The Santa Monica, Calif.-based company has created a solar thermal technology that uses heliostats -- relatively flat, independently mounted mirrors -- to focus the sun's heat on a large tank atop a 653-foot tower. But unlike the heliostat power plants designed by BrightSource Energy and e-Solar, SolarReserve's tank isn't filled with water. Instead, the system relies on a mix of molten sodium and potassium salts heated to 1,050 degrees Fahrenheit (565 degrees Celsius) to transfer heat from the heliostats to the power production unit at the plant.

Swapping out water for salt as a heat transfer fluid, SolarReserve argues, will allow it to match or top the output of the BrightSource Energy's Ivanpah plant and/or to increase the predictability of power production.

Salt also retains its heat longer than water, which means that SolarReserve can also produce power at night with its basic technology. BrightSource and others can add solar storage to their projects, but many now are choosing not in order to keep down the costs. (See full analysis of SolarReserve's technology here.)

The Nevada Public Utilities Commission approved the project last year. NV Energy will buy the power. Nevada Governor Brian Sandoval has also made it a mission to attract solar and geothermal plants to the state. SolarReserve also hopes to build a 150-megawatt plant in California.

Solar thermal is on a roll, at least with government officials and utilities. Earlier this year, the DOE issued a $2.1 billion loan guarantee to get the first 484 megawatts of a 1-gigawatt project spearheaded by Solar Trust (parent company of Solar Millennium) moving. The DOE has also issued loan guarantees to BrightSource Energy. Solar thermal power plants provide consistent, baseline-line power in large quantities. Some areas that are amenable to solar thermal plants enjoy 320 days or more of uninterrupted sun a year, according to Fred Morse, one of the world's foremost experts on thermal.

The two-decades-old solar thermal plants in California's Mojave Desert "have not missed one hour of peak output in their lifetime," Morse told us once. "When Mt. Pinatubo blew ash into the sky, they just burned a little more gas."

The downside: the costs for thermal plants aren't dropping as quickly as are the costs of solar plants made with photovoltaic cells. Concentrators could also continue to accelerate the cost declines of PV fields. Some believe that PV could become the more dominant technology.

Another issue: size.

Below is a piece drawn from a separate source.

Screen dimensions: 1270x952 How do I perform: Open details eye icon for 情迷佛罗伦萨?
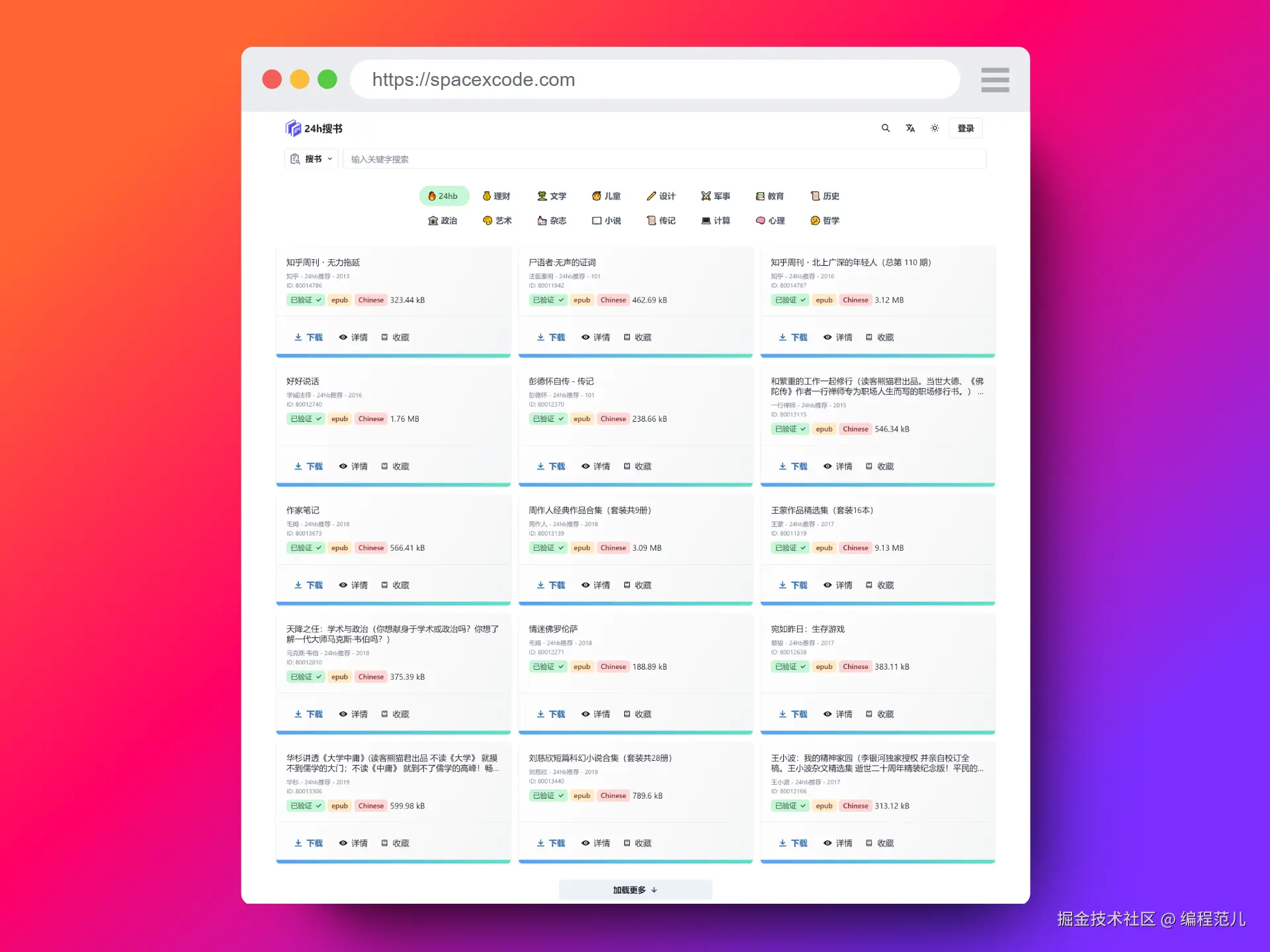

Solar thermal plants are generally larger -- SolarReserve's 110-megawatt plant is on the small size -- which means more permitting and environmental headaches. PV plants are more modular, allowing developers, potentially, to navigate bureaucratic circumstances.

In some ways, the technology is similar to the method that Tyco, Abengoa and Enel are using to replace therminol, the heat-carrying fluid in most parabolic trough systems, with molten salt to improve efficiency. The parabolic systems rely on a tube (instead of a tank) filled with a liquid, but the physics are the same.

SolarReserve's technology comes from United Technologies' Pratt & Whitney RocketDyne. It was developed and tested at Solar Two in the California desert during the 1990s.